● Required action:
Would you transcribe exactly the lines from the one containing "Instruction: Click the" to the last line of the data below, both ends included, but none of the pictures?
:: Records for the task
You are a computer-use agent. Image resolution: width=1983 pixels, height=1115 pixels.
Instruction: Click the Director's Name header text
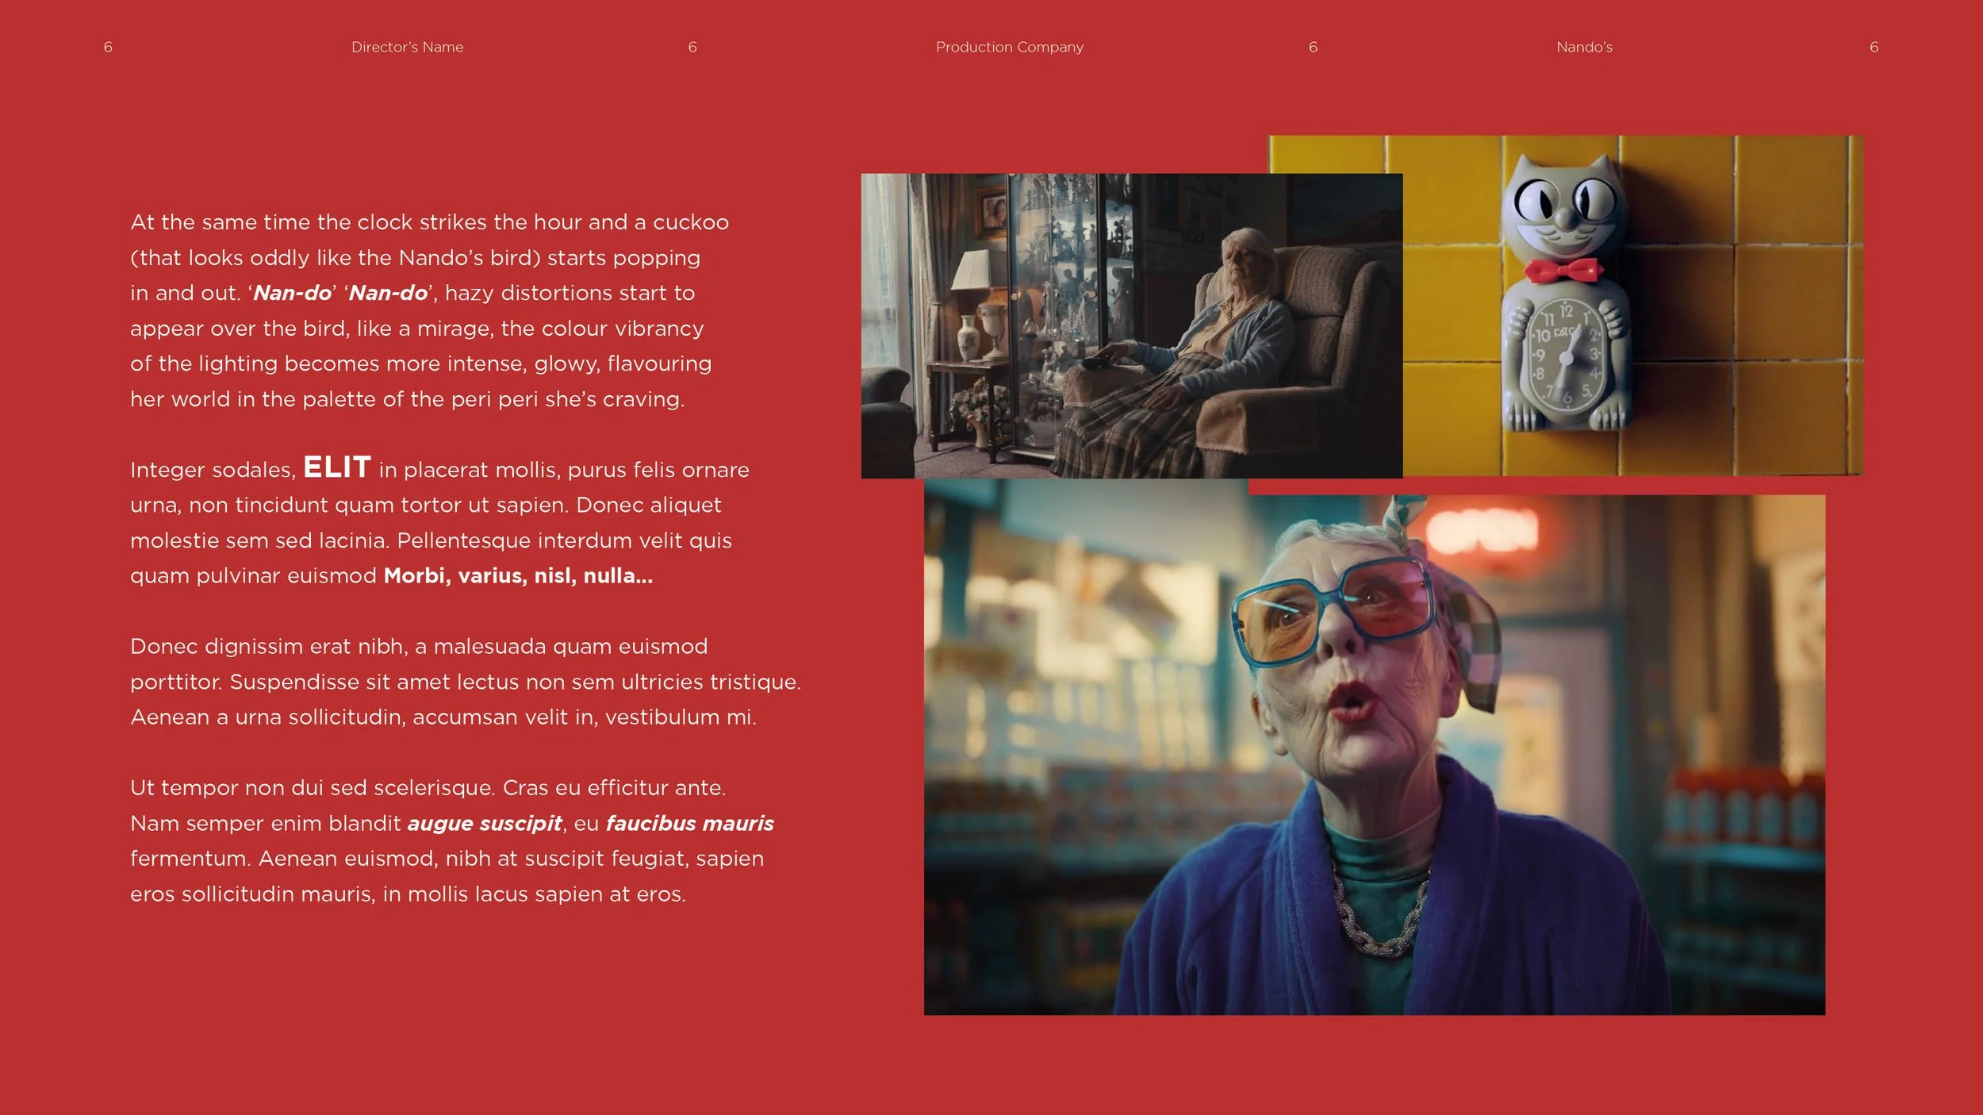[x=407, y=47]
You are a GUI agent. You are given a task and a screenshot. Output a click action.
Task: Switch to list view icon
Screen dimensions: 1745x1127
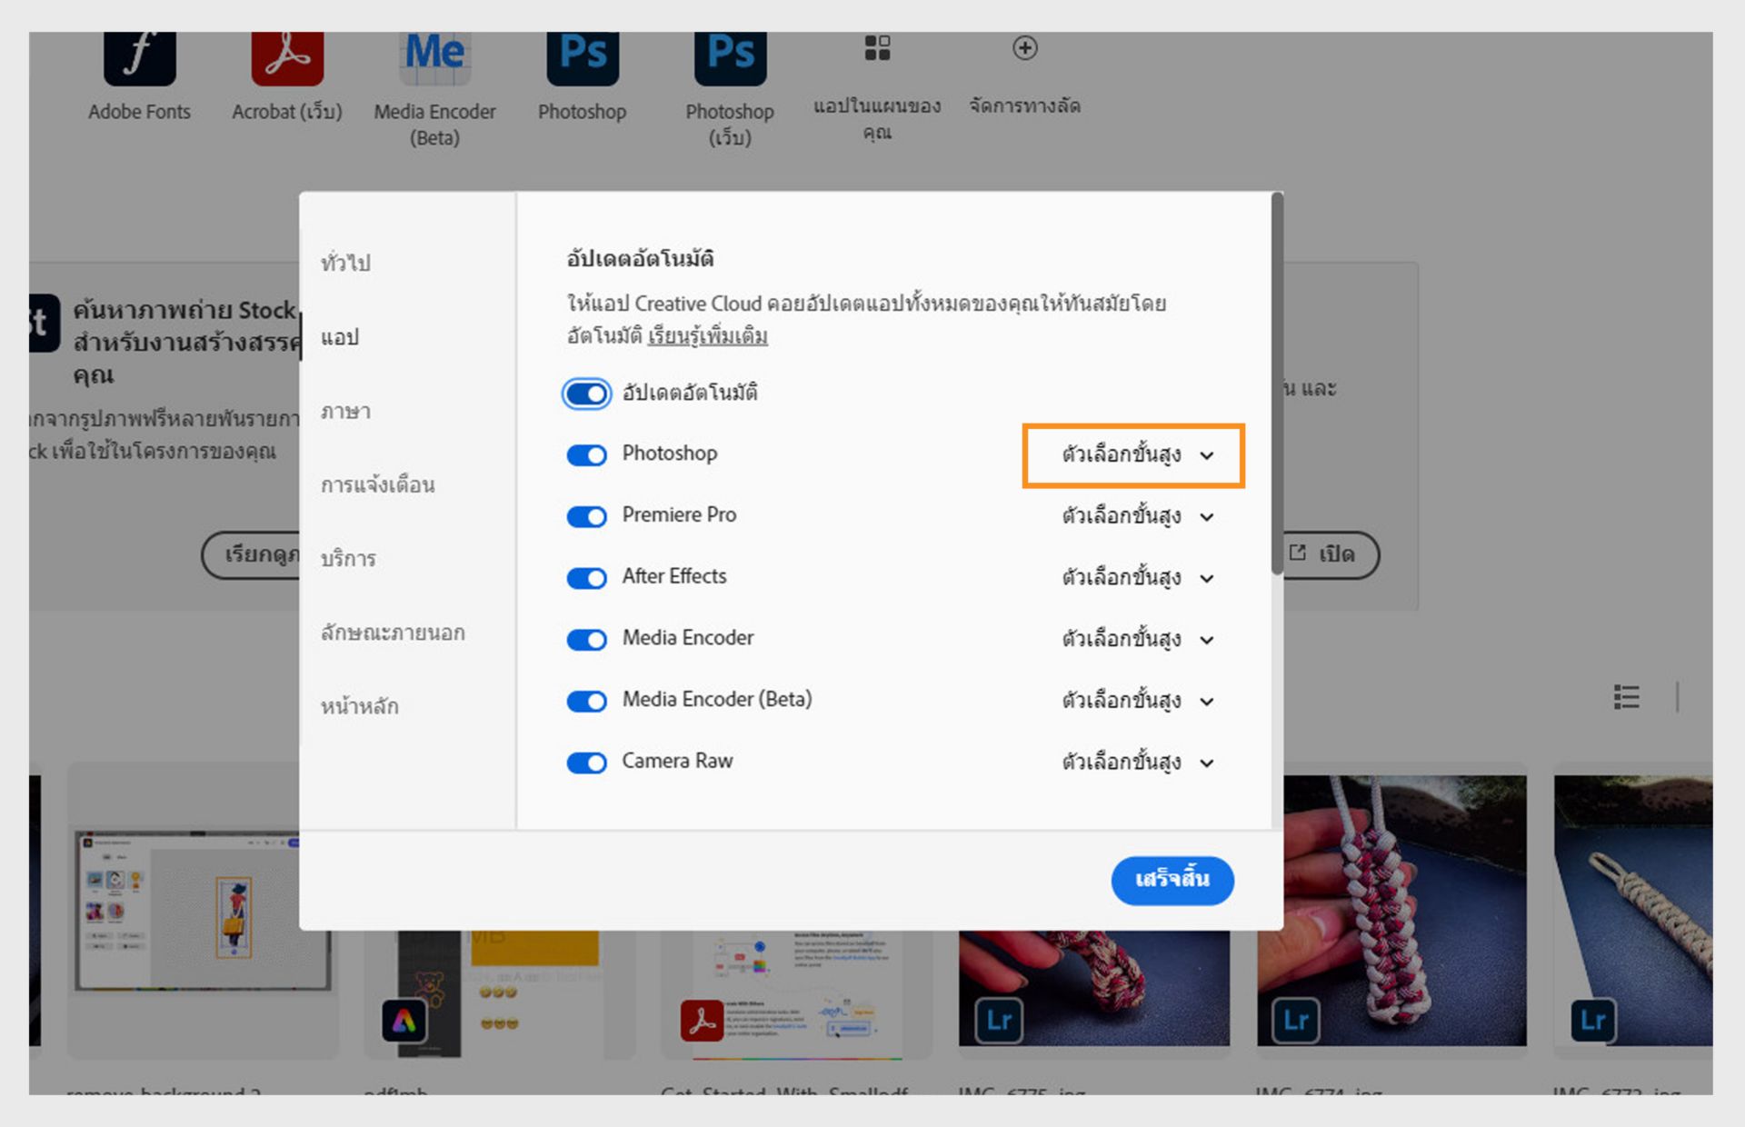pyautogui.click(x=1626, y=697)
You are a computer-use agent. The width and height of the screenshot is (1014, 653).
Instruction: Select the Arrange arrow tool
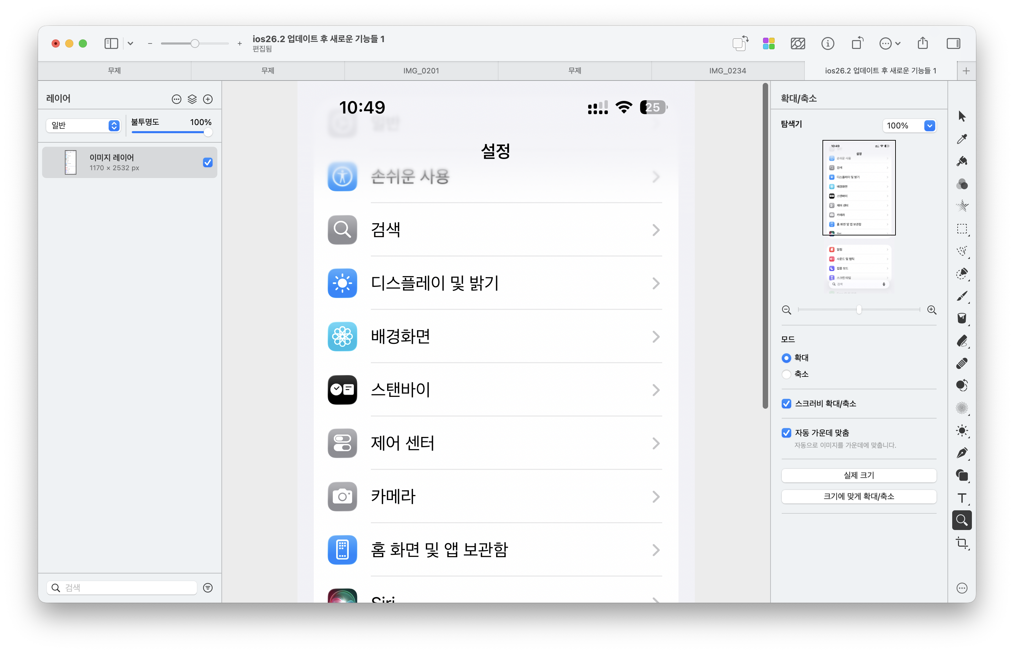point(962,116)
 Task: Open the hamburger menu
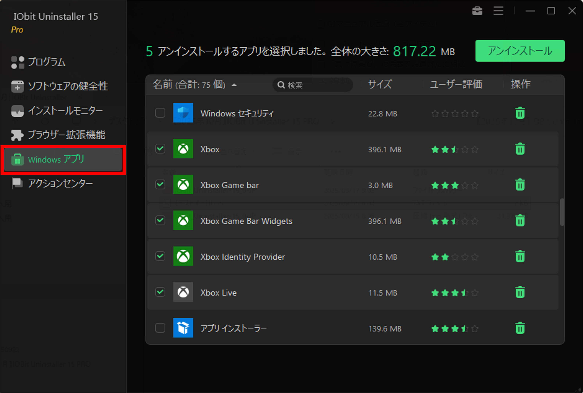click(x=498, y=11)
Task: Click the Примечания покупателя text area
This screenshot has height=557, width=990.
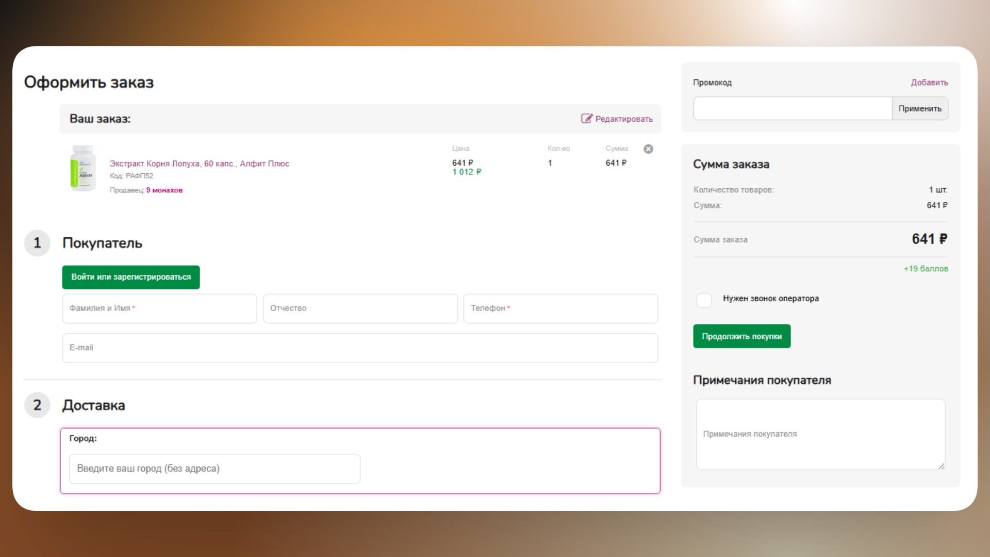Action: [820, 434]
::::
● Task solution:
Instruction: Click the Director's Name header text
[x=407, y=47]
You are a GUI agent. You are given a task and a screenshot. Output a click action.
Task: Switch to list view icon
Screen dimensions: 1745x1127
pyautogui.click(x=1626, y=697)
You are a computer-use agent. The width and height of the screenshot is (1014, 653).
Instruction: Select the Arrange arrow tool
point(962,116)
 Task: Open the hamburger menu
click(x=498, y=11)
Task: Click the Примечания покупателя text area
This screenshot has height=557, width=990.
Action: [820, 434]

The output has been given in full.